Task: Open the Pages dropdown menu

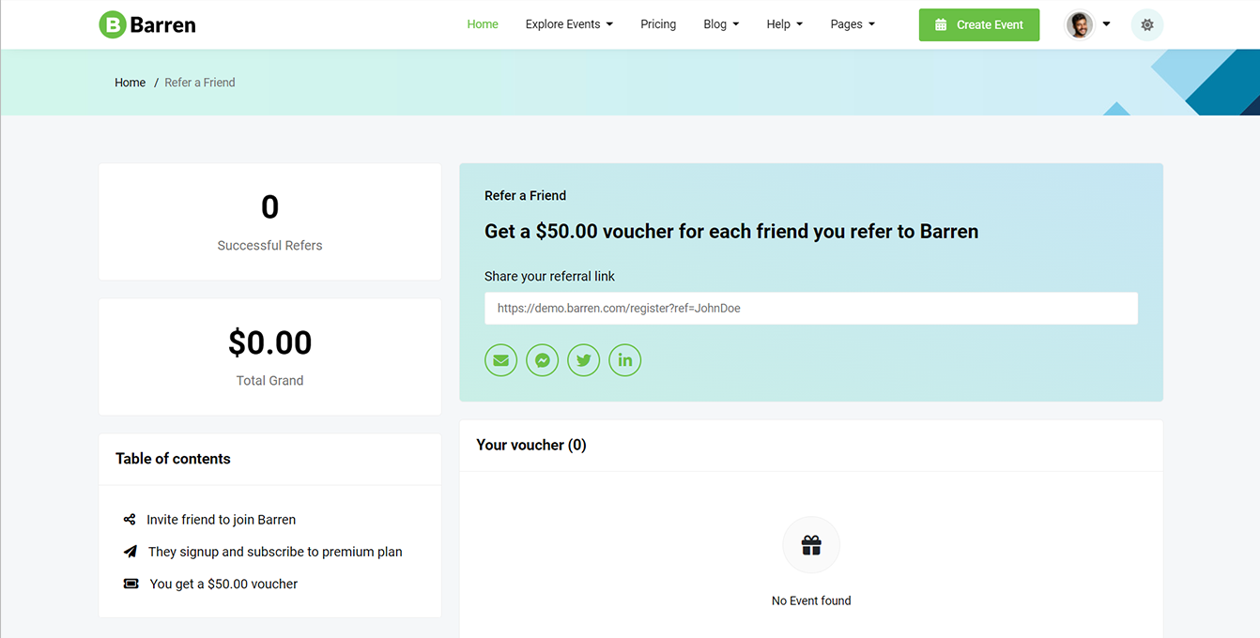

⁂

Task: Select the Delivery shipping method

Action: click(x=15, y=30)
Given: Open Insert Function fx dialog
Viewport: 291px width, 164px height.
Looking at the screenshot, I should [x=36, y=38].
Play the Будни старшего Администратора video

⁂

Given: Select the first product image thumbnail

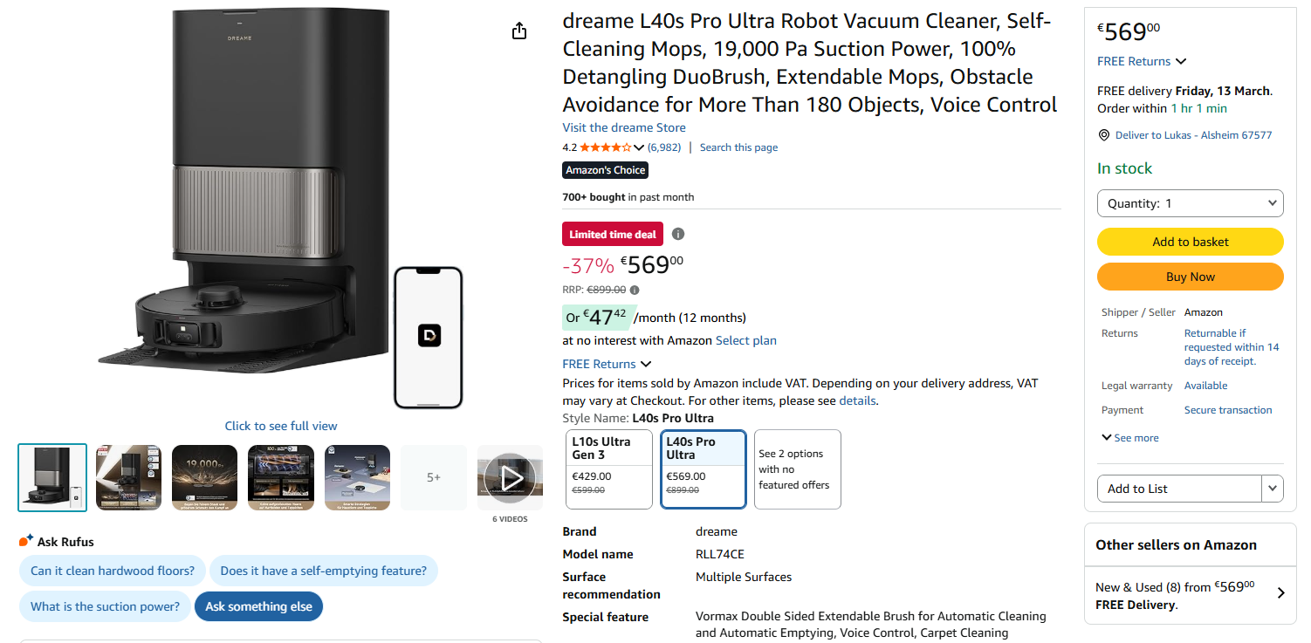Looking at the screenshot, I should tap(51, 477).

⁂

# [What the task asks]
In the entries above, tally the lines containing the word "Open" and return only the tally.

# [Your solution]
2